BEGIN Text under study
Anne-Sophie Goninet, Jane Herbelin and Bertrand Hauger

👋 Wai!*

Welcome to Thursday, where leaked documents show how some countries are lobbying to change a key report on climate change, Moscow announces new full lockdown and the world's first robot artist is arrested over spying allegations. Meanwhile, German daily Die Welt looks at the rapprochement between two leaders currently at odds with Europe: UK's BoJo and Turkey's Erdogan.

[*Bodo - India, Nepal and Bengal]


💡  SPOTLIGHT

Bulgaria is COVID fail of the week: Our roving reporter is tired of asking "why"

With much attention now focused on rising COVID-19 cases in the UK and Moscow's new lockdown, a hidden story is in Bulgaria, which claims both Europe's highest death rate and lowest vaccination rate. By now, this reporter knows the drill

I suspected, while Google translating the Bulgarian news Wednesday morning, that I might be the last person in Sofia with an internet connection to have found out about the new COVID rules.

Following reports of 4,979 new COVID-19 cases and 214 coronavirus-related deaths on Tuesday, the Bulgarian government had announced that proof of vaccine or negative PCR tests will be required for access to restaurants, theaters, cinemas, gyms, clubs and shopping malls. Starting tomorrow.
END Text under study
BEGIN Dataset
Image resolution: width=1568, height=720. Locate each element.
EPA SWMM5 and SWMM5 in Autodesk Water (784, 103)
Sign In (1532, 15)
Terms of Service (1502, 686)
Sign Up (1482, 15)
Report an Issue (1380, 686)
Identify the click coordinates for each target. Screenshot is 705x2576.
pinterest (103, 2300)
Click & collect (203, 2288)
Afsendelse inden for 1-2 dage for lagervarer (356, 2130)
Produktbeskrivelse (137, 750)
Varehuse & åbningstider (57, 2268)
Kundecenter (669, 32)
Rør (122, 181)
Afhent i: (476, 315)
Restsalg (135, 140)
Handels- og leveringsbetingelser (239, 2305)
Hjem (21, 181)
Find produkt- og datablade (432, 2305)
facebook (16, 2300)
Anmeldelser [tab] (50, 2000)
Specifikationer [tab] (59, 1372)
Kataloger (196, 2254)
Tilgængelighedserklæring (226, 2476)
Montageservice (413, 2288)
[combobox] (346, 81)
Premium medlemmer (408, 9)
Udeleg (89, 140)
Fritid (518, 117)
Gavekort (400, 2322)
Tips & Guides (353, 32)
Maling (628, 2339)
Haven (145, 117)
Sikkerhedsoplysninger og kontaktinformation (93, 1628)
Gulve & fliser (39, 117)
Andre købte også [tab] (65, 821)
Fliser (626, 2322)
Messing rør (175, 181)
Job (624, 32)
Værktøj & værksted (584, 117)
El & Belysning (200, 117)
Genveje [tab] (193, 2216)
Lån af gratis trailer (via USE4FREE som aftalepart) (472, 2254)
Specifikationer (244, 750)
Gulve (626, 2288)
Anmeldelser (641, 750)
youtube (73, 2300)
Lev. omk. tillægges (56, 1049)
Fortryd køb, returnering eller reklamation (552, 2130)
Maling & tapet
END Dataset
Task details: Reproduce the portion of the newsletter text above between "[*Bodo - India, Nepal" and "new COVID rules.", inclusive.

Completed exercise:
[*Bodo - India, Nepal and Bengal]


💡  SPOTLIGHT

Bulgaria is COVID fail of the week: Our roving reporter is tired of asking "why"

With much attention now focused on rising COVID-19 cases in the UK and Moscow's new lockdown, a hidden story is in Bulgaria, which claims both Europe's highest death rate and lowest vaccination rate. By now, this reporter knows the drill

I suspected, while Google translating the Bulgarian news Wednesday morning, that I might be the last person in Sofia with an internet connection to have found out about the new COVID rules.